■ **Work instructions**
Reproduce the listing below verbatim, line for line.

■ **Input data**
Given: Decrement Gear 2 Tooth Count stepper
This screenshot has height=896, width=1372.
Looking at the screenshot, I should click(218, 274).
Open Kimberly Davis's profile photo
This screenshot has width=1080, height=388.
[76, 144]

■ **Reply**
Given: Decrement Gear 2 Tooth Count stepper
This screenshot has height=896, width=1372.
Looking at the screenshot, I should click(218, 274).
Open Kimberly Davis's profile photo
This screenshot has width=1080, height=388.
[76, 144]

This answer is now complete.